**YOUR ASSIGNMENT:** From the first line to the last, restate the data word for word.

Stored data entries
Segment Open

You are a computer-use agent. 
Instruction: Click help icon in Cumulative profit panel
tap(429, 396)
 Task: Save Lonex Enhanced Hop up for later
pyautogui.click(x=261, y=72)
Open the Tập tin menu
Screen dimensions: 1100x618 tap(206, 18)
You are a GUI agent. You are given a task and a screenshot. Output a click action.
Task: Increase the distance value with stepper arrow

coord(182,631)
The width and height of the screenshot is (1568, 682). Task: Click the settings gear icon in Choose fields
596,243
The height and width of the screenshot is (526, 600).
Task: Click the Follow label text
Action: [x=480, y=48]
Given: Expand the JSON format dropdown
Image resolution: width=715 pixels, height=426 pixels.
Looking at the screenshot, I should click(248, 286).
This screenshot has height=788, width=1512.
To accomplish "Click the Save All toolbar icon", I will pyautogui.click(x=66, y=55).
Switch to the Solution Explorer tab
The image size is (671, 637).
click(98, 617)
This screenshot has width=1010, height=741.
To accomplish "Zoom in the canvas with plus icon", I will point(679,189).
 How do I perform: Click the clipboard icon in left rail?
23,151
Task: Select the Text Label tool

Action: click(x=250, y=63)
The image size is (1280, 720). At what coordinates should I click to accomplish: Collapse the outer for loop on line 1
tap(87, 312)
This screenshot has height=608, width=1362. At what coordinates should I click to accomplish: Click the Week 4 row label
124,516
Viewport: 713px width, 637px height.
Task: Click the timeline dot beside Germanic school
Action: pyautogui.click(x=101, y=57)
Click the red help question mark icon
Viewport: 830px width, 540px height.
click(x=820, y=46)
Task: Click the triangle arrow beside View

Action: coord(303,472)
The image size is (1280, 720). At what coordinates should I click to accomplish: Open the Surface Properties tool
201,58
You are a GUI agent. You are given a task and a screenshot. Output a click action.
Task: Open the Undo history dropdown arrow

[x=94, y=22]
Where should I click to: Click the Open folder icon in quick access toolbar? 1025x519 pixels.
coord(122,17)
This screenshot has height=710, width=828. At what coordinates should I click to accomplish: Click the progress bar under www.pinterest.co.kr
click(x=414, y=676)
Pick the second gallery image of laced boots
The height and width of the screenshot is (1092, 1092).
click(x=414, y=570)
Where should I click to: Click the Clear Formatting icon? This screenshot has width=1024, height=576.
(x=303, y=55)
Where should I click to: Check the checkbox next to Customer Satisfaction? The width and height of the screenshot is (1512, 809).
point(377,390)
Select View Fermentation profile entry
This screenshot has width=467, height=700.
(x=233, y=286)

Segment Closed

**ANSWER SPACE:**
You are a computer-use agent. 
Instruction: Click help icon in Cumulative profit panel
tap(429, 396)
 Task: Save Lonex Enhanced Hop up for later
pyautogui.click(x=261, y=72)
Open the Tập tin menu
Screen dimensions: 1100x618 tap(206, 18)
You are a GUI agent. You are given a task and a screenshot. Output a click action.
Task: Increase the distance value with stepper arrow

coord(182,631)
The width and height of the screenshot is (1568, 682). Task: Click the settings gear icon in Choose fields
596,243
The height and width of the screenshot is (526, 600).
Task: Click the Follow label text
Action: [x=480, y=48]
Given: Expand the JSON format dropdown
Image resolution: width=715 pixels, height=426 pixels.
Looking at the screenshot, I should click(248, 286).
This screenshot has height=788, width=1512.
To accomplish "Click the Save All toolbar icon", I will pyautogui.click(x=66, y=55).
Switch to the Solution Explorer tab
The image size is (671, 637).
click(98, 617)
This screenshot has width=1010, height=741.
To accomplish "Zoom in the canvas with plus icon", I will point(679,189).
 How do I perform: Click the clipboard icon in left rail?
23,151
Task: Select the Text Label tool

Action: click(x=250, y=63)
The image size is (1280, 720). At what coordinates should I click to accomplish: Collapse the outer for loop on line 1
tap(87, 312)
This screenshot has height=608, width=1362. At what coordinates should I click to accomplish: Click the Week 4 row label
124,516
Viewport: 713px width, 637px height.
Task: Click the timeline dot beside Germanic school
Action: pyautogui.click(x=101, y=57)
Click the red help question mark icon
Viewport: 830px width, 540px height.
click(x=820, y=46)
Task: Click the triangle arrow beside View

Action: coord(303,472)
The image size is (1280, 720). At what coordinates should I click to accomplish: Open the Surface Properties tool
201,58
You are a GUI agent. You are given a task and a screenshot. Output a click action.
Task: Open the Undo history dropdown arrow

[x=94, y=22]
Where should I click to: Click the Open folder icon in quick access toolbar? 1025x519 pixels.
coord(122,17)
This screenshot has height=710, width=828. At what coordinates should I click to accomplish: Click the progress bar under www.pinterest.co.kr
click(x=414, y=676)
Pick the second gallery image of laced boots
The height and width of the screenshot is (1092, 1092).
click(x=414, y=570)
Where should I click to: Click the Clear Formatting icon? This screenshot has width=1024, height=576.
(x=303, y=55)
Where should I click to: Check the checkbox next to Customer Satisfaction? The width and height of the screenshot is (1512, 809).
point(377,390)
Select View Fermentation profile entry
This screenshot has width=467, height=700.
(x=233, y=286)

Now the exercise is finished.